Option 2 – Use a custom backup solution

With this option, you need to a solution that can freeze the disks, flush the pending I/Os and then create a blob snapshot. For Windows you can use WSB/VolumeShadow to create Application consistent snapshots. For Linux, you can use similar tools to create File System consistent snapshots. You then need to copy the backup to a different storage account for increased reliability and disaster recovery. Ideally, backups should be stored in a Standard Storage account with RA-GRS redundancy. To improve efficiency, you can implement incremental copying using the new Differential Page Ranges API.

Option 3 – Backup with downtime

This is the simplest solution but it does come with a lot of administrative overhead. To create backups of your disks, you need to take a snapshot. The process to achieve this is:

  1. Shutdown the VM
  2. Create blob snapshots for all attached disks
  3. Start the VM
  4. Copy the snapshots to a Standard RA-GRS Storage account for geo-redundant backups

Azure Disk recommended practices

When working with Azure Disks, choosing the right size and type can be extremely important to the overall performance of your infrastructure. Below we highlight some of the recommended practices and caveats you need to be aware of when making your infrastructure decisions.

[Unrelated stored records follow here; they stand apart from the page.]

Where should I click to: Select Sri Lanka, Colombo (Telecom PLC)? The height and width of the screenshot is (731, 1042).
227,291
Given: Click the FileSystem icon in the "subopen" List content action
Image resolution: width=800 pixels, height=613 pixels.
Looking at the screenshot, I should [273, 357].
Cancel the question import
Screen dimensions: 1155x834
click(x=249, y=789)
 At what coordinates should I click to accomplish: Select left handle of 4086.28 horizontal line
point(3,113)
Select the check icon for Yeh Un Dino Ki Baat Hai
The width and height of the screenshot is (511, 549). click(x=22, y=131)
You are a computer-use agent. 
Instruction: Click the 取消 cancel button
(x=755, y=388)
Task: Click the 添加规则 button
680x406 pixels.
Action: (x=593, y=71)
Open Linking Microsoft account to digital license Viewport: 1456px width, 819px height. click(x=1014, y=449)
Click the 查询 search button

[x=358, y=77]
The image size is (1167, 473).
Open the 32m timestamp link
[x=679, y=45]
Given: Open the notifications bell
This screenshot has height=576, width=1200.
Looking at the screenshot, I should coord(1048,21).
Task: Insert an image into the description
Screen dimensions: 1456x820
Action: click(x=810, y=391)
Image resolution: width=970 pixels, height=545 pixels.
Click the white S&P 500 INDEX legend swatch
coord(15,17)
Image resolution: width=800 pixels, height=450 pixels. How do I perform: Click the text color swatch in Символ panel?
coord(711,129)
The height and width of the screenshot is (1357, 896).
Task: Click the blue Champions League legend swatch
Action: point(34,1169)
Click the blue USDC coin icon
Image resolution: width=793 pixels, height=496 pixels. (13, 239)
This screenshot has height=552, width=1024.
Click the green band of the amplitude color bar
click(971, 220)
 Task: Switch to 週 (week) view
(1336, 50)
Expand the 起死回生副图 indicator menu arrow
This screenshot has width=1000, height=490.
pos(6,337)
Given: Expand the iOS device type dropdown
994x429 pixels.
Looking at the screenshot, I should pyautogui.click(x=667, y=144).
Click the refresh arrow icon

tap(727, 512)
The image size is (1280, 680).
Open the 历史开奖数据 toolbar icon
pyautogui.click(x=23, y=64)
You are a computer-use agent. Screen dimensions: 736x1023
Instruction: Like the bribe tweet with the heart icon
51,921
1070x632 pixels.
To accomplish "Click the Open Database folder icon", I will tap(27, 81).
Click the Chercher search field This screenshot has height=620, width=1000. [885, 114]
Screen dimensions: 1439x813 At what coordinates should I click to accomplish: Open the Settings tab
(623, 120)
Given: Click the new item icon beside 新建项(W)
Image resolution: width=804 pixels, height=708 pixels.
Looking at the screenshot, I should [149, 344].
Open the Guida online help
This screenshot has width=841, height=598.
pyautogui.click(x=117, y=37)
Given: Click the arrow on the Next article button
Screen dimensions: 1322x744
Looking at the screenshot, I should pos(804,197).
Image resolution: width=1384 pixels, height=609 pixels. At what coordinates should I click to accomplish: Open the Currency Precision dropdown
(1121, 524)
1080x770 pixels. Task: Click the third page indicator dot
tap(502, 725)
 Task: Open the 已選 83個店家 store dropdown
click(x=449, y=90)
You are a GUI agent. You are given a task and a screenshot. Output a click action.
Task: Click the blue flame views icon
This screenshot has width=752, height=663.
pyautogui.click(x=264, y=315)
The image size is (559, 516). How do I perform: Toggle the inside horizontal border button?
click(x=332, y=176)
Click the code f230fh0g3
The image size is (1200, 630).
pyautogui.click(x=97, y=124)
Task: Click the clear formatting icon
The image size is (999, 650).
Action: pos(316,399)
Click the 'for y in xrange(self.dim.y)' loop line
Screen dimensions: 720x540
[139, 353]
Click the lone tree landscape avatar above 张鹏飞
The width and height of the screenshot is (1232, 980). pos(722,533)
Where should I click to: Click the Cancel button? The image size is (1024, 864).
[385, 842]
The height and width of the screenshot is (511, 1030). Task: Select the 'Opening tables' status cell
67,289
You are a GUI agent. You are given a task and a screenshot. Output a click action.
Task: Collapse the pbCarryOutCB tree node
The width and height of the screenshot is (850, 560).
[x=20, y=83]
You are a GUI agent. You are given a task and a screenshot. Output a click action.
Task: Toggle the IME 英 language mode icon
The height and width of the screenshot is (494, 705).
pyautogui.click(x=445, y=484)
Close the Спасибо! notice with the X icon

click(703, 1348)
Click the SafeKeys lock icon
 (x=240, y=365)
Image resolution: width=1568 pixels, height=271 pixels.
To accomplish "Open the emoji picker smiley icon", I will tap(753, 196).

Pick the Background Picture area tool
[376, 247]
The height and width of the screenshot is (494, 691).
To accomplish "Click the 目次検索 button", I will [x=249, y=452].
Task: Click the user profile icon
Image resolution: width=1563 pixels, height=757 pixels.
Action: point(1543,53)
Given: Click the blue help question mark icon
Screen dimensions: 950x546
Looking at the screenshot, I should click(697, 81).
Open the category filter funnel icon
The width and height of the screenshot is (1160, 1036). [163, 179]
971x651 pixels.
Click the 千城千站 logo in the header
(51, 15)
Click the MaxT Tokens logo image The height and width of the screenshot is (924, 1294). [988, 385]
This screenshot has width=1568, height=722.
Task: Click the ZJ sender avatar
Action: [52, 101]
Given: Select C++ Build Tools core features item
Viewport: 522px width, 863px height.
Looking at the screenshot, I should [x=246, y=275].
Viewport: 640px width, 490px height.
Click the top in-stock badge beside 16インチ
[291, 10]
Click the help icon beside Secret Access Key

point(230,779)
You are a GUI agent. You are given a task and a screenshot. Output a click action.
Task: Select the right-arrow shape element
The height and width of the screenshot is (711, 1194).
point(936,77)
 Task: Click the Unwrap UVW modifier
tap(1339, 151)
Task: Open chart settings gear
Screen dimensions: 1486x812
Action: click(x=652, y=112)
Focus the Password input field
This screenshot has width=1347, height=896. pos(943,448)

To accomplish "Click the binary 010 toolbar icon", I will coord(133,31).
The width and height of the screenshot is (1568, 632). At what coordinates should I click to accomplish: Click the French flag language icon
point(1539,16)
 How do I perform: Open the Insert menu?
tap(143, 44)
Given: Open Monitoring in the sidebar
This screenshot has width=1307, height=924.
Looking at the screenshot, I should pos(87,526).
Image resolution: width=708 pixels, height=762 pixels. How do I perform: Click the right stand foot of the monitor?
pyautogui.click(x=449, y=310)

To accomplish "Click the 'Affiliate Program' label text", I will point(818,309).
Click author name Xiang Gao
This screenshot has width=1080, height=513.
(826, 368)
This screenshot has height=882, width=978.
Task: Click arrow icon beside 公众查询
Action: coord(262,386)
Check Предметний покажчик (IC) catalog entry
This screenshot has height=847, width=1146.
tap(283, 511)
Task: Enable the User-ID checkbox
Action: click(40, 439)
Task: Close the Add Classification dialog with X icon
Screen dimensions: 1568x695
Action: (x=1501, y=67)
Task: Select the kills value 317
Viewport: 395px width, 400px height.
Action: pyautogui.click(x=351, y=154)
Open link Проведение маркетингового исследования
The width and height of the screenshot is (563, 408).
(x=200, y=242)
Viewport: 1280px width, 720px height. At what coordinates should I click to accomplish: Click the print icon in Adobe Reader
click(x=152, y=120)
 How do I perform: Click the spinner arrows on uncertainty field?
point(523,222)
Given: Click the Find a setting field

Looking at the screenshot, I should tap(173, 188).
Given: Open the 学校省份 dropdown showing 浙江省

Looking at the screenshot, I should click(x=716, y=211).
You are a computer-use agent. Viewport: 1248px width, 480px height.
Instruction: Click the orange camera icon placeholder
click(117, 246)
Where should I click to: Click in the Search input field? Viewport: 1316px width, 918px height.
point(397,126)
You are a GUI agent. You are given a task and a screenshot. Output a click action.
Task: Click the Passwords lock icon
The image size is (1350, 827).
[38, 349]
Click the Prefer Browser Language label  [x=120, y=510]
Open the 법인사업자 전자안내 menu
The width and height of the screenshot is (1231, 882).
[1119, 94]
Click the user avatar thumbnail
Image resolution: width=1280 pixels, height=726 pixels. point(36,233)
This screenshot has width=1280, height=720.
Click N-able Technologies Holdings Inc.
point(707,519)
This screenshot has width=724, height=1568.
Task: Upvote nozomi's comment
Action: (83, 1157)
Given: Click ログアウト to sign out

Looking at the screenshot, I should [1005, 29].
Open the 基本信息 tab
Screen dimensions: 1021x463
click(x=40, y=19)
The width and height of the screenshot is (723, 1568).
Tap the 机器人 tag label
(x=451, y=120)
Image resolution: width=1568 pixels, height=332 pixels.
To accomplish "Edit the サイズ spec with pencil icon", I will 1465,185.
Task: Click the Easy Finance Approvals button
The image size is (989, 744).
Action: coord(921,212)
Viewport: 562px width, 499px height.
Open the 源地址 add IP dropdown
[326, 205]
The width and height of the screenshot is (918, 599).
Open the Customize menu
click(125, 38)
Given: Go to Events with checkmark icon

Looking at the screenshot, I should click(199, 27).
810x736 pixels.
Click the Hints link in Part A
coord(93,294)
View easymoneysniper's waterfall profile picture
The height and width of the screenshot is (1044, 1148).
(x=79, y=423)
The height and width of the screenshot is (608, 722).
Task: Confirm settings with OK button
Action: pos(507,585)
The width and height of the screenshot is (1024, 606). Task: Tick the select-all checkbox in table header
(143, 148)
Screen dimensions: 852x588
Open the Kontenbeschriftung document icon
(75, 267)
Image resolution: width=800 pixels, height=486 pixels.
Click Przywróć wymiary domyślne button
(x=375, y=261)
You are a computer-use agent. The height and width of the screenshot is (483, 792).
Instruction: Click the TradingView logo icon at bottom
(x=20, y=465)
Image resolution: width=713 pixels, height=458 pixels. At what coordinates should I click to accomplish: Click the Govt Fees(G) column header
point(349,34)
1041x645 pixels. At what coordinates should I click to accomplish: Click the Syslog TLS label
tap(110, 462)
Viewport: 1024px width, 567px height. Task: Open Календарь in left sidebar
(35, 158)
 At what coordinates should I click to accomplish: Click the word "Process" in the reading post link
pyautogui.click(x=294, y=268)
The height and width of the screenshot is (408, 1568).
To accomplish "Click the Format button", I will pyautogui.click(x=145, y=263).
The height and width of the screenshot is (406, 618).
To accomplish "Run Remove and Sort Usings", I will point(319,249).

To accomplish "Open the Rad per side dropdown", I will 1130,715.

Performance Recommended Practices

  • IOPs and Throughput

    • These are separate limits, enforced independently of each other
    • Throttling happens when either of these limits are reached
  • VM and Disk Size:

    • Enforce independent limits on VM and Disk sizes
    • Choose the right configuration based on workload needs
  • Traffic Patterns:

    • Use larger I/O sizes for higher throughput and smaller I/O sizes for higher IOPS
    • Use multiple parallel operations to push more traffic and avoid heavy bursts by reducing the I/O buffer to < 5% of the I/O limits

Application/VM configuration considerations

  • VM Host Caching:

    • “ReadOnly” cache for Data disks, ideal for read-heavy and mixed workloads
    • “None” cache for write-only or write-heavy data disks (logs)
    • “ReadWrite” should be considered for Data Disks if the application handles I/O flushing or durability
    • “ReadWrite” cache, which is the default, should be selected for OS Disks
  • SQL Server/Databases

    • Use separate disks for data and log files
    • Use Premium storage
    • Use the VM’s temporary resources for TempDB

“Lift and Shift” recommendations

  • You should only use a “lift and shift” approach for demanding enterprise workloads to the cloud. Where possible, attempt to migrate to a PaaS architecture
  • Optimize the VM sizes based on application needs. Readjust as your needs change
  • Optimize disks cost based on GB, IOPS and Throughput needs
  • For migrating many VHDs from on-premises to Azure, AzCopy is a good solution
  • Alternatively, Azure Site Recovery can also be used for migration purposes and can shorten the downtime with live migration capabilities
  • For unmanaged standard Disks (HDD) you should enable TRIM. TRIM discards unused blocks on the disk so you’re only billed for the storage you actually use.

Summary

Azure Storage Disks are an important component of any IaaS infrastructure. The decision about the right Disk size, type and tier to select should be carefully weighted to ensure that it meets the workload requirements. It is possible to achieve really high I/O and/or throughput but it’s also important to understand that each disk type comes with its own SLAs and limitations. Therefore, it is advisable that these SLAs and limitations are carefully considered in terms of high availability and disaster recovery before making a choice. The Azure Storage team is also working hard on extending the service capabilities with new, larger Disk sizes and enhancements to disk analytics coming soon.